For a population to be at Hardy-Weinberg equilibrium, there can be no change in allelic frequency due to mutation. A mutation is a change in an organism’s DNA. Any mutation in a particular gene would change the balance of alleles in the gene pool. Mutations may remain hidden in large populations for a number of generations, but may show more quickly in a small population. If a mouse mutated in such a way that it was black and white spotted and bred into the population, that spotted gene would infiltrate the gene pool, altering the frequencies of alleles.
For a population to be in Hardy-Weinberg equilibrium, mating must be at random. In assortative mating, individuals tend to choose mates similar to themselves; for example, larger mice tend to choose mates of larger size and smaller mice tend to choose smaller mates. Though this does not alter allelic frequencies, it results in fewer heterozygous individuals than you would expect in a population where mating is random. Since a population’s genetic structure consists of its frequencies of alleles and genotypes, fewer heterozygous individuals would mean a change in genotype frequency. A change means that the equilibrium would be offset.

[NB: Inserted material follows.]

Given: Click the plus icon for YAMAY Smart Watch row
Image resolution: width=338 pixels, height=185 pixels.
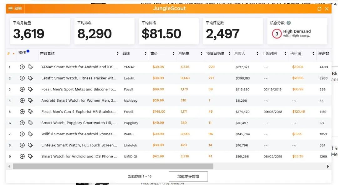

In a population at Hardy-Weinberg equilibrium, there is no natural selection. This means that no individual expressing a certain allele is selected over individuals with other alleles. If selection occurs, those alleles that are selected for will become more common. For example, if resistance to a particular disease allows certain mice to live in an environment that has been introduced to that disease, the allele for resistance may become more frequent in the population.
In order to create a population in Hardy-Weinberg equilibrium, five conditions need to be met- a very large population, isolation from other populations, no net mutations, random mating, and no natural selection. However, because of certain factors, such as genetic drift, gene flow, unavoidable mutations, nonrandom mating, and natural selection, having a population in Hardy-Weinberg equilibrium is impossible. Populations will evolve over time.